555 timer icLCD-LED Display

Unusual LED Blinker Schematic Circuit Diagram

Efficient LED Blinker Design:

This LED blinker is ingeniously crafted with minimal components and is specifically designed to function within an AC supply range of 4–16 V (or 6–24 V DC). Its exceptional feature lies in its incredibly low current consumption, drawing less than 1 mA. This attribute renders it highly suitable for extended battery-powered usage. In comparison to the widely used 555 timer IC employed as an astable multivibrator. This LED blinker presents numerous advantages in diverse applications.

Unusual LED Blinker Schematic Circuit Diagram

Adjustable Blinking Rate:

The blinking rate of this circuit can be fine-tuned, ranging from 1 to 1.5 Hz, based on the values of its timing components. Despite each blink’s brief duration, the LED achieves remarkable brightness due to the utilization of relatively high LED current. This feature makes the circuit versatile, finding applications in model railway systems, both in stationary setups and moving devices.

Simple Oscillation Mechanism:

An economical thyristor functions as the oscillator in this design. A voltage divider, composed of R1 and R2, maintains the gate lead’s voltage at approximately 20% of the supply voltage (G). Capacitor C2 charges via R3, lowering the cathode (K) voltage until it is slightly below the gate voltage. When this threshold is reached, the gate current becomes sufficient to trigger the thyristor, initiating the blink sequence.

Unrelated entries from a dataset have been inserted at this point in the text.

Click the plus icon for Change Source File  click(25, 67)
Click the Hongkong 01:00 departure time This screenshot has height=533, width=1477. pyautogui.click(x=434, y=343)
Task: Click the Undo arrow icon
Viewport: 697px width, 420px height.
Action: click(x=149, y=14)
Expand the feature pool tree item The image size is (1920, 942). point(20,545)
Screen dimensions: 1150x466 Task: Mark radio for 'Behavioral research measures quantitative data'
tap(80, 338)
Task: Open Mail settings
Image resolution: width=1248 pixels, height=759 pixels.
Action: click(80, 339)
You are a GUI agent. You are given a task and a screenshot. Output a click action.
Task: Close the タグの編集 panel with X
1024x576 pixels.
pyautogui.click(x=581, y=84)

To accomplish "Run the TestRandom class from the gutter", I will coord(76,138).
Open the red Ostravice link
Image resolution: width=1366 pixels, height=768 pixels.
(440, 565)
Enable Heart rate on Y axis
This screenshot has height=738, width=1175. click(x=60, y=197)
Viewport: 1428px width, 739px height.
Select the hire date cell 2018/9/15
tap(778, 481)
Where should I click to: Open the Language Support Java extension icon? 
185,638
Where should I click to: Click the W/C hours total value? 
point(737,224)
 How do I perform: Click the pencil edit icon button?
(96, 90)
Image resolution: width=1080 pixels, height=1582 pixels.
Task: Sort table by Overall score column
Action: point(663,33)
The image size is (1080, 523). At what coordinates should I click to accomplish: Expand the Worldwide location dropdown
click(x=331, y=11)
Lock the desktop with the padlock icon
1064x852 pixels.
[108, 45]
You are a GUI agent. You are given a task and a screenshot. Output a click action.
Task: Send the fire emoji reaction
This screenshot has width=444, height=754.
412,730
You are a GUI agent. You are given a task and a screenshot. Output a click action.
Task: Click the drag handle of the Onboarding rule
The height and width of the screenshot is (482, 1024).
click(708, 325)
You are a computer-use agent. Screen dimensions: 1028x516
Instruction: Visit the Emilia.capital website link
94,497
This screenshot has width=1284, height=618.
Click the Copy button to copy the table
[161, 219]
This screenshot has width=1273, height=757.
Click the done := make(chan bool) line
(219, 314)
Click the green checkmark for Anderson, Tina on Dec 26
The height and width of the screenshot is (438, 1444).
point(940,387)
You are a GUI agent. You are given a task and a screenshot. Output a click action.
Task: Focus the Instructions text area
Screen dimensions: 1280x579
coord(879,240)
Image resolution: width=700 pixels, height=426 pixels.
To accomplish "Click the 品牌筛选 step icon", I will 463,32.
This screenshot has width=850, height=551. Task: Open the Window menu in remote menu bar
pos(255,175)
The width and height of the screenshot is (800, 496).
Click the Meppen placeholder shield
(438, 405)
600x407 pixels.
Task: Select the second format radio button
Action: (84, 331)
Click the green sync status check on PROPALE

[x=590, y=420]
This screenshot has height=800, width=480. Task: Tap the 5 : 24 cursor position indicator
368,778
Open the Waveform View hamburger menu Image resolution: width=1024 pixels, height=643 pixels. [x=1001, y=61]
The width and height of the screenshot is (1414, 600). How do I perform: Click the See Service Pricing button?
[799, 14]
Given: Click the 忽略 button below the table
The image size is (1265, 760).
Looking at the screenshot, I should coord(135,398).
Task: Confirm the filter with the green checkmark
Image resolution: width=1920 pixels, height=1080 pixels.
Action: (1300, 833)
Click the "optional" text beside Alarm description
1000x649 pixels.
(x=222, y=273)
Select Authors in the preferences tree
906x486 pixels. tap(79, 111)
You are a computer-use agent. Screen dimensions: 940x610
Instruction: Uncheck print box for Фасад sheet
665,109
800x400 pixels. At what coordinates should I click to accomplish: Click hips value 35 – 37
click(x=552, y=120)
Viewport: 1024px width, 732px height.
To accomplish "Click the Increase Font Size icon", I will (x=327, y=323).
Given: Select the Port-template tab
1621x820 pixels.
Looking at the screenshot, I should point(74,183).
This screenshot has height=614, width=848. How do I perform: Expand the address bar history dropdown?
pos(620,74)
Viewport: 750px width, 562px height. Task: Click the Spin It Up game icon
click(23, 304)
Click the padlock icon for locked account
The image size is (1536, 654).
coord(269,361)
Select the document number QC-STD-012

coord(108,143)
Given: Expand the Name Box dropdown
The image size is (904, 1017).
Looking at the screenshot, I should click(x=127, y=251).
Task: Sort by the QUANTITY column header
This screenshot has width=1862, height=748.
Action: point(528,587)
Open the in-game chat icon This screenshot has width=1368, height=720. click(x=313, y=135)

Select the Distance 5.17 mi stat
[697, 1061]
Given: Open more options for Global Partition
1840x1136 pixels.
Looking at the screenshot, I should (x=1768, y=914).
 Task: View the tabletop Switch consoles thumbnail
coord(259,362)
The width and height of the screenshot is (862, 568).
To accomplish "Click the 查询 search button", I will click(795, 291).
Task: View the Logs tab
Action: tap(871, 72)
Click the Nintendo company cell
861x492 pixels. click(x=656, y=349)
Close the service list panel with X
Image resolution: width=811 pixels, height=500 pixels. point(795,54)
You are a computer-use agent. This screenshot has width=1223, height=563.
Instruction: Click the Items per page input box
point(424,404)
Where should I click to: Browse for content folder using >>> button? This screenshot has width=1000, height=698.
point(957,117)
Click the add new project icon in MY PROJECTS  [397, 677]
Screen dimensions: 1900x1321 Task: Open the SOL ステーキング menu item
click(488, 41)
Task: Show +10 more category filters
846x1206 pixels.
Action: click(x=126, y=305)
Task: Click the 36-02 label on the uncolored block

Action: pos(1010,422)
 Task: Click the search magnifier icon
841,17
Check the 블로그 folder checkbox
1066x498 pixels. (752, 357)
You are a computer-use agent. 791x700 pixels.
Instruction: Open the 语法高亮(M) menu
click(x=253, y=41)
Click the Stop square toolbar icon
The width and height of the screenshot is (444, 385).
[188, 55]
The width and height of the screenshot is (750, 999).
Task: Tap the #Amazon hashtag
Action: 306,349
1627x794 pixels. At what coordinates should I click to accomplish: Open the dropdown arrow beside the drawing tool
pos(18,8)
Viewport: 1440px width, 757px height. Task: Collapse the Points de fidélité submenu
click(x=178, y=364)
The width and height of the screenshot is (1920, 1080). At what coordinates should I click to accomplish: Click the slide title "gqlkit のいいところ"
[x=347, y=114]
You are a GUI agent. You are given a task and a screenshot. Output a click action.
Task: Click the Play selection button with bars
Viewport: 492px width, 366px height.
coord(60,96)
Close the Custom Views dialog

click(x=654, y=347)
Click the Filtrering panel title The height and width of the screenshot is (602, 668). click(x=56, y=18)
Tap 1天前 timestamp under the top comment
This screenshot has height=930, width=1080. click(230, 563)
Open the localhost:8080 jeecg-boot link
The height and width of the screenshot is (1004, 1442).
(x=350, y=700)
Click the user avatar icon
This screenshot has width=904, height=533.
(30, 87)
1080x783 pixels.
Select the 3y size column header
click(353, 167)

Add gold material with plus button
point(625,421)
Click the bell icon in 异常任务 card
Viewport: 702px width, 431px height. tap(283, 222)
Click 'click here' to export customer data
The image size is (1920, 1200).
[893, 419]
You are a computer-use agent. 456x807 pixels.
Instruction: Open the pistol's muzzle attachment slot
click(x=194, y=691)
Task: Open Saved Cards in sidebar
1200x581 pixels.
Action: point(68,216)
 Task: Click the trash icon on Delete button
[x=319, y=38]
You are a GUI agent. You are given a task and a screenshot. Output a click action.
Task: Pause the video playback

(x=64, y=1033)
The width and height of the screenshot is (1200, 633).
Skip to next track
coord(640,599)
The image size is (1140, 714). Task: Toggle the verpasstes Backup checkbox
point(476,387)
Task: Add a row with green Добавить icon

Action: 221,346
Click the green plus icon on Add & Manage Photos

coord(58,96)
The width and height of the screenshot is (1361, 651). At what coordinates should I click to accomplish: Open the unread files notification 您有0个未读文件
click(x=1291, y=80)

Effective Blinking Control:

Following triggering, C2 discharges through the cathode-anode junction, R4, and the LED. R4’s role is to restrict the LED current within permissible limits. The cathode-anode junction is cut off again after C2 discharges, as the resistance of R3 prevents sustaining current levels from being reached. Subsequent blinks are delayed until C2 recharges. The circuit’s blinking rate can be modified extensively by adjusting the values of R3 and/or C2, offering flexibility in its applications.

Flexible Power Source:

The circuit can be powered using a variety of sources, including standard model railway or bell transformers. A half-wave rectifier coupled with a small filter capacitor is sufficient for rectifying the supply voltage. The components can be mounted on a compact printed circuit board or a perforated board. Additionally, the blinker can be powered by a DC source (ranging from 5 to 24 V), with reverse-polarity protection provided by D1 in such configurations.